N1=128; K1=64; Ec=1; N0=2; %Initializing of N1, K1
initPC(N1,K1,Ec,N0);
% Standard polar coding
u= (rand(K1,1)>0.5);% initializing the value of u
x= pencode(u); %polar encoding
y= (2*x-1)*sqrt(Ec) + sqrt(N0/2)*randn(N1,1); % defining AWGN

end

Codes For Implementing SCD Algorithms To Retrieve Original Data From Polar Codes

%the following MATLAB code can be used to decode a polar code using the Successive Cancellation Decoding. The codes have been developed based on the knowledge from the publication by [3]. The output of the codes is outlined in the appendix section.
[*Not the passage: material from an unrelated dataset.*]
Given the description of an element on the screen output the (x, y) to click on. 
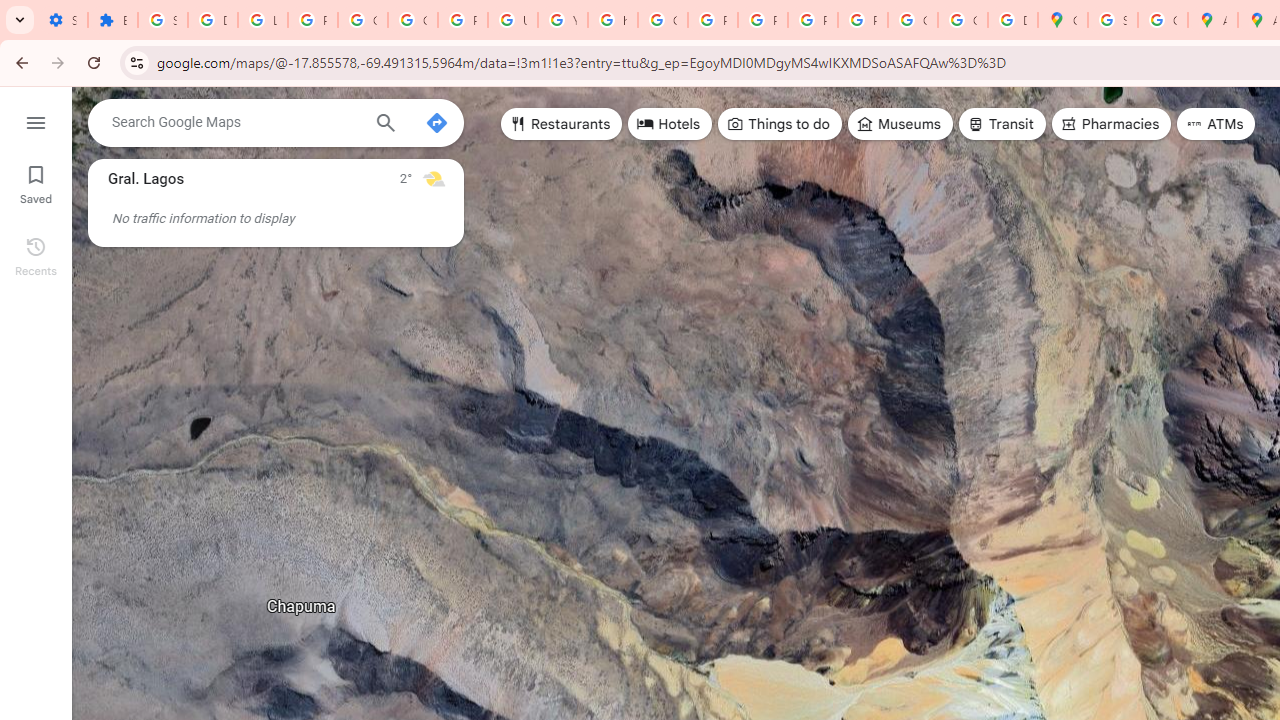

U1 = (rand (k, 1)>0.5; % initializing the value of u

X1 = pencode(u); % Polar coding

Y1 = (2*x-1)*sqrt(Ec) + sqrt (N0/2)*randn(N11); %Defining the AWGN

a_decoded  = pdecode(y); % The successive cancellation Decoding

logical(sum(u==a_decoded) % the code for checking if the succeive decoding has been done properly end

References

A. Erdal, “Channel Polarization: A Method for ConstructingCapacity-Achieving Codes for Symmetric Binary- Input Memoryless Channels,” Journal of IEEE Transmission in Information Technology, 2009. as, “Polar coding for future Networks: Theory and Practice,” in IEEE Wireless Communications and Networking Conference, Barcelona, 2018.

Chen, Kai, Niu, Kai, Lin, and Jiaru, “Improved Successive Cancellation Decoding of Polar Codes,” Journal of IEEE Transactions on Communications, vol. 61, no. 8, 2013.